Bloody Bees.... Image Copyright 2010, BoroughBees.com |
I've gotten a few e-mails from friends and readers forwarding the recent article in the New York Times covering the outbreak of red “honey” in Red Hook, so firstly, THANK YOU to everyone who sent it to me. It's a very well-written article and it delves into the pressing issues of gentrification and the social friction it creates.
Cerise Mayo expected better of her bees. She had raised them right, given them all the best opportunities—acres of urban farmland strewn with fruits and vegetables, a bounty of natural nectar and pollen . . .Follow the link to the full NYT Article: http://www.nytimes.com/2010/11/30/nyregion/30bigcity.htm
And then this. Her bees, the ones she had been raising in Red Hook, Brooklyn, and on Governors Island since May, started coming home to their hives looking suspicious. . . . Where there should have been a touch of gentle amber showing through the membrane of their honey stomachs was instead a garish bright red. The honeycombs, too, were an alarming shade of Robitussin.
While gentrification and the clashes between local businesses, old residents, and newcomers to neighborhoods are fascinating, as a beekeeper, I've been much more curious about the beekeeping aspects of this story since it first came to my attention several months ago.

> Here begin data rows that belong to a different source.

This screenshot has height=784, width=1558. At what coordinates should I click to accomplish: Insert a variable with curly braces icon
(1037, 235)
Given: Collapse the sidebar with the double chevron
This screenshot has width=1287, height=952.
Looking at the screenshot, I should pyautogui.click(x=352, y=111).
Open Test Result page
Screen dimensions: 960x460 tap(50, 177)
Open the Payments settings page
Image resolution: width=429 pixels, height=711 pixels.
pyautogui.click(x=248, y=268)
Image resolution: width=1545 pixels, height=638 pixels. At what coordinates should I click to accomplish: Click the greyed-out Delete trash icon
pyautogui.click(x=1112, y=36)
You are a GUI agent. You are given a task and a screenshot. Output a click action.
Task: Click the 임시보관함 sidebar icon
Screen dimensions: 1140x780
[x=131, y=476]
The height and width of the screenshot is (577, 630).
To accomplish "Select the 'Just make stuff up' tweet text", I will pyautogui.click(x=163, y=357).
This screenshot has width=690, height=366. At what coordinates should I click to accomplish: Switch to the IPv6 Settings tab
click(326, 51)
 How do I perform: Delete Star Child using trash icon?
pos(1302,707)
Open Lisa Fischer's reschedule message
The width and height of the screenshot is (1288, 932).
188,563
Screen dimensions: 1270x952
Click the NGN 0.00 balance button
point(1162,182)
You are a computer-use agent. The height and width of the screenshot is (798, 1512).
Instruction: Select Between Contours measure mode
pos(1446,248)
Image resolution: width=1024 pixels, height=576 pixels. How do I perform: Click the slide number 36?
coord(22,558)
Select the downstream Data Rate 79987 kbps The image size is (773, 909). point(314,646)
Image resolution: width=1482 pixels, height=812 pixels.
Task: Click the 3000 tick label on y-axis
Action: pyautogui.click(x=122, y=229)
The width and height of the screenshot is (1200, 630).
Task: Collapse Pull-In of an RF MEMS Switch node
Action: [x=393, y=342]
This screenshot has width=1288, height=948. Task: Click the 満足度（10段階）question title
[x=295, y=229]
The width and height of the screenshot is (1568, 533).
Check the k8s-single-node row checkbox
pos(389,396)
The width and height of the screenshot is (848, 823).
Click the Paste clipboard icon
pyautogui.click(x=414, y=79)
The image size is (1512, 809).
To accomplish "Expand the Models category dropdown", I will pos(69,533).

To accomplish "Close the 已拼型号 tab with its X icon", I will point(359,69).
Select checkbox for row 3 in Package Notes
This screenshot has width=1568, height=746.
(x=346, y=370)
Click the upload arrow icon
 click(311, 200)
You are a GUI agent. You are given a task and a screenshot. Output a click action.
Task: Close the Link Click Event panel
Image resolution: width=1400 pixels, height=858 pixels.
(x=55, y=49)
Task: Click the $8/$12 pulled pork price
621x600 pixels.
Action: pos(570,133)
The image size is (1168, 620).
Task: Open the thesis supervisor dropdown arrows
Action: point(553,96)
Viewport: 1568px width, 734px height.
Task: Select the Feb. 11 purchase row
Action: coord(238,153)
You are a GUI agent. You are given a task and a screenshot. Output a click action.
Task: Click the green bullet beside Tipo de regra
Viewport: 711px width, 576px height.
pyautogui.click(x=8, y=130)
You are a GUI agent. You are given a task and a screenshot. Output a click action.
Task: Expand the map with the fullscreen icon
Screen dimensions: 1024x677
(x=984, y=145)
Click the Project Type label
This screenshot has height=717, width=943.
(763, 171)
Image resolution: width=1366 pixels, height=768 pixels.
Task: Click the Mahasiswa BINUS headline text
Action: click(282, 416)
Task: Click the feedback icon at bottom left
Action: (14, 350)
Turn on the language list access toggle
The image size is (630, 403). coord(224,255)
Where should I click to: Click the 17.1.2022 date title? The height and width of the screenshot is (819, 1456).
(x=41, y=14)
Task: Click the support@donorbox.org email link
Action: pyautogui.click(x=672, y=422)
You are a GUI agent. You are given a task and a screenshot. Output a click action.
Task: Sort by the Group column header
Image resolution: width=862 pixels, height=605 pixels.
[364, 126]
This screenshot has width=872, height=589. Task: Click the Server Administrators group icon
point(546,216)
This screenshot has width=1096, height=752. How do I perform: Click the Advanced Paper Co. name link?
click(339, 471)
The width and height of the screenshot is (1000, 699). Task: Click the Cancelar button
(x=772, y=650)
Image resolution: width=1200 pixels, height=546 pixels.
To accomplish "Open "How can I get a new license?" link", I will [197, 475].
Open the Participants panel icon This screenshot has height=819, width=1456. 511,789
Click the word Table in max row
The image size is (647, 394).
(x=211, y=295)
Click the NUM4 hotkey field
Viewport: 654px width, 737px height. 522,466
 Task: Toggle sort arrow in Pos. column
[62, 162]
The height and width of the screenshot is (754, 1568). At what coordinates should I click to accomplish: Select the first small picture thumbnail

A lot of people have a very pastoral view of bees: flying from flower to flower slowly, sedately, looking for food, dancing their way toward a hive full of honey happily donated to our kitchens and tables. The reality is frantic, a constant struggle for survival against a legion of enemies. Honeybees are desperately productive, and the old saying “busy as a bee” takes on new meaning when you consider that most bees die in the field, full of food and nectar, expending the last of their energy on One. Last. Load.